Dopo l’arresto, la procura ha accusato l’uomo di tentato omicidio, porto abusivo di armi e resistenza a pubblico ufficiale.

La gip Nicotra ha convalidato l’arresto, lasciando però cadere l’accusa di tentato omicidio. Anche l’agente che ha sparato è stato iscritto nel registro degli indagati per eccesso colposo nell’uso legittimo delle armi, per indagare sull’opportunità dell’uso dell’arma o se avesse potuto agire diversamente, considerando il numero degli agenti presenti e la pericolosità dell’uomo.

Le reazioni

A provocare la risonanza sul web è stata la decisione della gip e la contestuale decisione della procura di iscrivere il poliziotto sul registro degli indagati. Sui social media si è così diffusa una carica di odio nei confronti di Nicotra, insultata e accusata di aver graziato un «pregiudicato clandestino e potenziale terrorista islamico» e di aver creato, con la sua decisione, «un precedente che rischia di diventare un’istigazione a delinquere».

Gli utenti dei social così si fanno giudici.

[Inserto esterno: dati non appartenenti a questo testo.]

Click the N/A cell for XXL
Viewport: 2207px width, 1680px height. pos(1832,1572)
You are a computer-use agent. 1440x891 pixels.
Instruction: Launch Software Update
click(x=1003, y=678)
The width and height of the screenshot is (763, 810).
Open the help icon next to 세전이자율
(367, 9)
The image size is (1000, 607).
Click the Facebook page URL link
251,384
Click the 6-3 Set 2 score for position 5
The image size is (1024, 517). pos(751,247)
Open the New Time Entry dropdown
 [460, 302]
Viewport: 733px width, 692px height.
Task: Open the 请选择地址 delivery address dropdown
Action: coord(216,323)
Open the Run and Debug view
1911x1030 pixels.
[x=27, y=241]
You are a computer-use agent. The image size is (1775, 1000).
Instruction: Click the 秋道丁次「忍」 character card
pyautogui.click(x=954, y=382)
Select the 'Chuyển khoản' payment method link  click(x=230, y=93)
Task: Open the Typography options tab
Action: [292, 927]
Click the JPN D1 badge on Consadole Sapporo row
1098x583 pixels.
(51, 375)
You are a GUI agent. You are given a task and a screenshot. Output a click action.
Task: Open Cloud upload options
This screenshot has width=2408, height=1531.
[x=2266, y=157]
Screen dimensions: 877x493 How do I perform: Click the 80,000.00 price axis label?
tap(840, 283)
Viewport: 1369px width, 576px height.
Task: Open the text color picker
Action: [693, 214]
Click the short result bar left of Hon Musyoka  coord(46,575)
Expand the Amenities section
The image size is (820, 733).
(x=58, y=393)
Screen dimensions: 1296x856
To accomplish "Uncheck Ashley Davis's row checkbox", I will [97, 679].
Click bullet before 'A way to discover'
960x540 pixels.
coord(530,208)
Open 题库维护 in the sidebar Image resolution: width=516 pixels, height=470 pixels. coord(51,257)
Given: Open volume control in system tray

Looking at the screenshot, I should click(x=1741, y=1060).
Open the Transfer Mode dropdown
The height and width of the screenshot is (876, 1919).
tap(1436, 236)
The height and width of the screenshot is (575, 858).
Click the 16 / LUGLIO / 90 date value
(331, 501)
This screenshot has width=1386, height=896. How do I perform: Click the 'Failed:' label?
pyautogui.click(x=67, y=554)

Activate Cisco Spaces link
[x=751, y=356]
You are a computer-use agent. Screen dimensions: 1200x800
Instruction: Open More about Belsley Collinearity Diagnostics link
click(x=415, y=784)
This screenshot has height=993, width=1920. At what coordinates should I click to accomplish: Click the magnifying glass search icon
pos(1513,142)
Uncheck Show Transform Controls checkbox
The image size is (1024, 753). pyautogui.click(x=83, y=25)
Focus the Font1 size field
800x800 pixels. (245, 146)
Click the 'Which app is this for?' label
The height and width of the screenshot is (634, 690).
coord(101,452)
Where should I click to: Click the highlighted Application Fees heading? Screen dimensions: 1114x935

E i partiti politici si fanno promotori di una giustizia che non contempla che un giudice operi delle scelte su basi giuridiche, alludendo quindi all’arbitrarietà delle decisioni, o peggio all’ideologia.

«Attacchi livorosi, gravissimi e ingiustificati», li definisce Magistratura indipendente, «che rivelano la totale assenza di una compiuta conoscenza dei fatti e delle questioni giuridiche sottese, con pregiudizio per la serenità del giudice nella sua attività di applicazione delle norme, un dovere che non deve essere soggetto a nessuna forma di pressione, tanto meno di aggressione violenta, essendo la autonomia e indipendenza della giurisdizione funzionali alla imparziale applicazione della legge, a garanzia dell'uguaglianza di tutti i cittadini», si legge nel comunicato dell’associazione.

Sono molti i casi in Italia in cui un fatto di cronaca diventa caso mediatico, riducendo i protagonisti della vicenda a eroi o capri espiatori.

L’ultimo caso eclatante ha riguardato l’inchiesta sulla caduta della funivia del Mottarone e le reazioni di fronte alla decisione del gip di non convalidare il fermo nei confronti del caposervizio, del gestore e del direttore d’esercizio, perché «eseguito al di fuori dei casi previsti dalla legge e per questo non può essere convalidato», senza tenere conto che la decisione di limitare la libertà personale deve avere un fondamento giuridico. E che la decisione di non disporre la custodia cautelare non significa assoluzione.